Konsept araçta kullanılan döner (rotary) motor ise benzinle çalışmıyor; bunun yerine Nannochloropsis adlı bitki bazlı bir biyoyakıt kullanıyor. Bu mikroalg türü, yüksek yağ üretim verimliliğine sahip ve dizel benzeri özelliklere sahip yağ üretiyor. Mikroalgler, büyüme süreçlerinde fotosentez yoluyla karbondioksit emilimi gerçekleştiriyor.
Mazda'ya göre, bu mikroalg bazlı yakıtın nispeten düşük bir maliyetle üretilmesi, fosil yakıtlara kıyasla karbondioksit emisyonlarını %90'a kadar azaltabilir. Aracın kendi emisyonlarının %20'sini geri kazanan karbon yakalama sistemiyle birleştiğinde, Vision X-Coupe gibi bir araç, teorik olarak %10 civarında net karbon-negatif bir sonuç elde edebiliyor.
Mazda, bu sistemle birlikte 'ne kadar çok sürerseniz, o kadar az karbondioksit salarsınız' prensibini hedefliyor.
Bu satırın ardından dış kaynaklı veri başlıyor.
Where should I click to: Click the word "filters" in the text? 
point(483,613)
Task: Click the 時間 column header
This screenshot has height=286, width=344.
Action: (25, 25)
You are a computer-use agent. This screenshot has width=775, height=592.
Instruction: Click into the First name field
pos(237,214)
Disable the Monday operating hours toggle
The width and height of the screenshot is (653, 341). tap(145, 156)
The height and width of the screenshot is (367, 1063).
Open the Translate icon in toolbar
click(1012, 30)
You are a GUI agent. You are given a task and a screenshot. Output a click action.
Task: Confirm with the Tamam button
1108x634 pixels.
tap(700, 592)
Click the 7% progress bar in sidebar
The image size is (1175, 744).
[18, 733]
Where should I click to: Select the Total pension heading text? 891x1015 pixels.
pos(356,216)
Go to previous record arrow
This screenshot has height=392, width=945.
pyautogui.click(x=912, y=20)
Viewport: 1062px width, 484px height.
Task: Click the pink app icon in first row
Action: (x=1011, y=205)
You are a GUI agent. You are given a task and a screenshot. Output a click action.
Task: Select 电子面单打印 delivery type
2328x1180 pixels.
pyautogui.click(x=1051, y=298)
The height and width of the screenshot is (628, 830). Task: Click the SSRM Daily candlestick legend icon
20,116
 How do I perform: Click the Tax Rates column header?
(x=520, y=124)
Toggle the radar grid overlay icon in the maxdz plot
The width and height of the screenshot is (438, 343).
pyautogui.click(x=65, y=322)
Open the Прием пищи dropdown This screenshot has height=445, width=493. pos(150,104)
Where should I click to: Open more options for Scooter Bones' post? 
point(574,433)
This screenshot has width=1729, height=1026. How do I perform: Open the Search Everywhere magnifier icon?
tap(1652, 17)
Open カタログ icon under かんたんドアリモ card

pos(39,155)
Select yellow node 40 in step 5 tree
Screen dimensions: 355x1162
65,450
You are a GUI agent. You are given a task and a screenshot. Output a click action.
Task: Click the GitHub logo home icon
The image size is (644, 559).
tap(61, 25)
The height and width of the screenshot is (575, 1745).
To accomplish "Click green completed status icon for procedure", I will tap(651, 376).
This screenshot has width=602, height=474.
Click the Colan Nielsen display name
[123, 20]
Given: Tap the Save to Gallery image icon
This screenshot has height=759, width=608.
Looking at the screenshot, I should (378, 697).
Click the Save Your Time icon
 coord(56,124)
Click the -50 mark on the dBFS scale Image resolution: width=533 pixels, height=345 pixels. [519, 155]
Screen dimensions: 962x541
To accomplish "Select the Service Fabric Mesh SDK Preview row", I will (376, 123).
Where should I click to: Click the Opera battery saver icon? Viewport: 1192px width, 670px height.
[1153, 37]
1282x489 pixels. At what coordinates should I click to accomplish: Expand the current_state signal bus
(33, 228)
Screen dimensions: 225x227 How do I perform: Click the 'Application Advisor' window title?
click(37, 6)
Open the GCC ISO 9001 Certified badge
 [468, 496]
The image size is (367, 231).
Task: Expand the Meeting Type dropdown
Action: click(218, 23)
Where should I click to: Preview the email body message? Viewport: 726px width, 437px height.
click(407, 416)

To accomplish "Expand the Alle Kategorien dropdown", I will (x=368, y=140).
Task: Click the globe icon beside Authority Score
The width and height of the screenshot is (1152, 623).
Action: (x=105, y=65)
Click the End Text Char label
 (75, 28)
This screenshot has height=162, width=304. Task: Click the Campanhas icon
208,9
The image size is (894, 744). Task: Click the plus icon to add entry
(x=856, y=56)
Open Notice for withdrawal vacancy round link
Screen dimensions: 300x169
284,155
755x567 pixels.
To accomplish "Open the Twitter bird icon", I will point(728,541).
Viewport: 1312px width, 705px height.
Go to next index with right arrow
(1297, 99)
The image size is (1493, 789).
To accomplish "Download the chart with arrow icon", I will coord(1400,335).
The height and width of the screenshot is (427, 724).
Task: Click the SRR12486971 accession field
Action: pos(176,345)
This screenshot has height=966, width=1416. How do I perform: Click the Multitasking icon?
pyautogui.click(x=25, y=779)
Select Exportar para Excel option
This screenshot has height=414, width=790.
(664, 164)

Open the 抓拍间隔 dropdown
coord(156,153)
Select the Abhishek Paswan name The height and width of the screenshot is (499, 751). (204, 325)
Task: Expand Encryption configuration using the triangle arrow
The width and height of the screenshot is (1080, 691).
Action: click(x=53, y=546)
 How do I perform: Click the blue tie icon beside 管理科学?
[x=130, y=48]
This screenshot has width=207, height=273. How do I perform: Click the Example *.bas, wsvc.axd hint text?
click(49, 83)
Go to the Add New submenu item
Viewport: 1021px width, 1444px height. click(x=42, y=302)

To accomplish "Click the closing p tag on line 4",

Ancak biyoyakıt üretimini ölçeklendirmek önemli bir zorluk teşkil ediyor. Şu anda, 1.000 litrelik bir kültür tankından sadece bir litreden biraz fazla yakıtın rafine edilmesi yaklaşık iki hafta sürüyor. Yaygın biyoyakıt üretimi, karbon-negatif senaryoyu gerçeğe dönüştürebilir.
Yakalanan karbondioksit, daha fazla mikroalg yetiştirmek için bile yeniden kullanılabilir. Bu, aracın sürüş sırasında havayı temizlemeye yardımcı olacağı anlamına geliyor. Mazda bu vizyonu gerçeğe dönüştürmekte kararlı görünüyor. Ancak Ar-Ge çalışmalarının mantıklı olması, bu tür bir geleceğin biyoyakıt üretimini uygulanabilir seviyelere ölçeklendirmesine bağlı. Ayrıca, yakalanan karbondioksiti toplamak ve doğru şekilde imha etmek veya yeniden kullanmak için bir altyapının da mevcut olması gerekecek.
Yine de, Mazda'nın kalıpların dışında düşünme konusundaki istekliliğini takdir etmek gerekiyor. Bu son yaklaşımın bir çıkmaza yol açıp açmayacağını ise zaman gösterecek. Eğer böyle bir durum yaşansa bile, içten yanmalı motorların ortadan kaybolması beklenmiyor; yeni Skyactiv-Z motorları yolda.